Continue the article on the Stuxnet cyberattacks against Iran's Natanz nuclear plant, starting after its final sentence.

TEXT SEGMENT:
********

How Obama and Bush accelerated The Stuxnet Attacks (Olympic Games) On Iranian Natanz Plant?
It looks like, Stuxnet cyberattacks, developed by U.S. and Israeli agencies, was designed to gain access to the industrial computer controls in Iran’s Natanz nuclear plant. And it shows U.S. President Barack Obama was eager to stop or at-least slow down Iran’s effort toward building a nuclear bomb without launching a traditional military attack.
Overall, the Stuxnet cyber-attacks destroyed nearly 1,000 of Iran’s 6,000 centrifuges — fast-spinning machines that enrich uranium, an essential step toward making a nuclear bomb. According to David E. Sanger at The Times, the U.S. National Security Agency and a secret Israeli cyberunit developed the Stuxnet worm, code-named Olympic Games.
President Obama once planned shutting down the cyberattacks after Stuxnet began compromising other computers, but later on decided to keep the project running.
The Times said the article was based on 18 months of interviews with current and former US, European and Israeli officials, and was adapted from the book “Confront and Conceal: Obama’s Secret Wars and Surprising Use of American Power,” by David Sanger, set to be published next week.
“This is the first attack of a major nature in which a cyberattack was used to effect physical destruction,” said Michael Hayden a former director of the CIA and NSA, who did not reveal his own knowledge of “Olympic Games”.
Getting Stuxnet into Natanz therefore required a worker at the plant to carry it in on a USB thumb drive.

********

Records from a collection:

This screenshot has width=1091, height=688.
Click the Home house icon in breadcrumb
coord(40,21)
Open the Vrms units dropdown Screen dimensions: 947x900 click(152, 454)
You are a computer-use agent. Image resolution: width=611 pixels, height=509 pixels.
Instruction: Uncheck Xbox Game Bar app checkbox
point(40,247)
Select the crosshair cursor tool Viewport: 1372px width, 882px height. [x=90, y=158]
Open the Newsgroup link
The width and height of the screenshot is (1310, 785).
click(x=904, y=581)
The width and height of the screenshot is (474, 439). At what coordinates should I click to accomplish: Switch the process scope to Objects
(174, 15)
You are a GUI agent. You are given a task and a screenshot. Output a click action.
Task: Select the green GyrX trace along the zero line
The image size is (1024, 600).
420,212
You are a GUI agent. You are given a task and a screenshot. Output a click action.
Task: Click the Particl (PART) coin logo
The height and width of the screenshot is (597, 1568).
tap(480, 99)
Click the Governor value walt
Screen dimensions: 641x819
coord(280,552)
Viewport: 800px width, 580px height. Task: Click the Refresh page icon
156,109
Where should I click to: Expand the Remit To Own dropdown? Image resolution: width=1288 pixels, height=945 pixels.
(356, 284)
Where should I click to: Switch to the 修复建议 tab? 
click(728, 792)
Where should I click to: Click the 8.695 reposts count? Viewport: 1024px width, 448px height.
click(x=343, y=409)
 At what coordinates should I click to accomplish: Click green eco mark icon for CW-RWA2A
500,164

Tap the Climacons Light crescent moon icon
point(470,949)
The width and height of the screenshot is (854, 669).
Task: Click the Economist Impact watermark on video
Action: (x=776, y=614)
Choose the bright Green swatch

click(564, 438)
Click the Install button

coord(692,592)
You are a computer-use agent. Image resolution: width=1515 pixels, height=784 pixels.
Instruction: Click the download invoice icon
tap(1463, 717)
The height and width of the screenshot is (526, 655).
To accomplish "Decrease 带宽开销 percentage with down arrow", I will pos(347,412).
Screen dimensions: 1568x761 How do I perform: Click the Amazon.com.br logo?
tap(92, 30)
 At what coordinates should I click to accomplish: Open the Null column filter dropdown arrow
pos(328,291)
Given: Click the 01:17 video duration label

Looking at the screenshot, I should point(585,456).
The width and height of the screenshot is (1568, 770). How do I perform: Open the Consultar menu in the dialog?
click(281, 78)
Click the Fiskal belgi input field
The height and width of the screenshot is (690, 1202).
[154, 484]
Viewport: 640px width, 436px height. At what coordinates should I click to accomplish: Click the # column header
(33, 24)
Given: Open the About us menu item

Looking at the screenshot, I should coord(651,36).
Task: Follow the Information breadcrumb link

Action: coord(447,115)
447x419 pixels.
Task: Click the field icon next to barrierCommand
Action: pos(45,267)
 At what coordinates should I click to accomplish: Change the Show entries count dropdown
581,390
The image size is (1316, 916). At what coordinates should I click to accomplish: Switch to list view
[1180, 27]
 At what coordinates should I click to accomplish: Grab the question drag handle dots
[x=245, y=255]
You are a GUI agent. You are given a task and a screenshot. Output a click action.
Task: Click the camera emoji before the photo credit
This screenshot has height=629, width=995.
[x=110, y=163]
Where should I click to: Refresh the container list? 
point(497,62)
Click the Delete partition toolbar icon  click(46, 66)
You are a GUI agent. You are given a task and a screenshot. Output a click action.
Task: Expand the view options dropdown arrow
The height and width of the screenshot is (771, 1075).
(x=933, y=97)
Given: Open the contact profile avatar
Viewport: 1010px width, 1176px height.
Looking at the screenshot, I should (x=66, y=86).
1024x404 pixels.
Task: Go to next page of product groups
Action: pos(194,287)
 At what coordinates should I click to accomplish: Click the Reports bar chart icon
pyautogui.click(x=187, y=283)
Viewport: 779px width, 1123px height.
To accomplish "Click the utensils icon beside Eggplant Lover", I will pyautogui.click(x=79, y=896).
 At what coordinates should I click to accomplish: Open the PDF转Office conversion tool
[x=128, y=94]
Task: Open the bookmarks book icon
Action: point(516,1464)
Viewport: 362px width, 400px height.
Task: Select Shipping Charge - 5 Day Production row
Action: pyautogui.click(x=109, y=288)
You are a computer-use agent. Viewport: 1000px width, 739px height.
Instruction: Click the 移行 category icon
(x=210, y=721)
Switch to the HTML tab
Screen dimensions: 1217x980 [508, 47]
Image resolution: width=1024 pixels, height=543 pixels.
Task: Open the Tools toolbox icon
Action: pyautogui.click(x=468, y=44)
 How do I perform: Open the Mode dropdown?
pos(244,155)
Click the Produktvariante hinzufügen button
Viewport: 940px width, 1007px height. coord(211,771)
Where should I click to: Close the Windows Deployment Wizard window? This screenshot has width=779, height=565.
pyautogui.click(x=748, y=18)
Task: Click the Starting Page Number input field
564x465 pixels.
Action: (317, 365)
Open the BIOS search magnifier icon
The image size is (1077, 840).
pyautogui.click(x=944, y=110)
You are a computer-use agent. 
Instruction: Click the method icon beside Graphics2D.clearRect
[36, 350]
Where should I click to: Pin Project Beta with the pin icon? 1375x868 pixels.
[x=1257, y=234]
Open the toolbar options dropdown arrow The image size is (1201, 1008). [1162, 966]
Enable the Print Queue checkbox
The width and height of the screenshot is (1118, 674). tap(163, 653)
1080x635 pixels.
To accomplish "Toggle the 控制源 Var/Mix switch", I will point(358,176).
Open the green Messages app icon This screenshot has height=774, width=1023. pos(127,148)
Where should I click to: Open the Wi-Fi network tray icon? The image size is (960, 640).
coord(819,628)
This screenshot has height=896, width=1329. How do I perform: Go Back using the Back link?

********

RESULT OF THIS EXERCISE:
“That was our holy grail,” one of the architects of the plan told David E Sanger, the author of the new book, Confront and Conceal: Obama’s Secret Wars and Surprising Use of American Power.
“It turns out there is always an idiot around who doesn’t think much about the thumb drive in their hand.”
Stuxnet Worm accidentally became public in the summer of 2010, probably on someone’s laptop once connected to the outside Internet, it did what it was designed not to do: spread in public. says Nate Anderson.
Gholam Reza Jalali, who heads an Iranian military unit in charge of fighting sabotage, said: ‘This virus penetrated some fields. One of them was the oil sector. ‘Fortunately, we detected and controlled this single incident.’
“As we’ve said many times and the president and secretary made clear, cyber domain is a domain that we need to constantly evaluate and constantly assess and try to improve the range of capabilities that we have in cyberspace,” said pentagon spokesman, Captain John Kirby.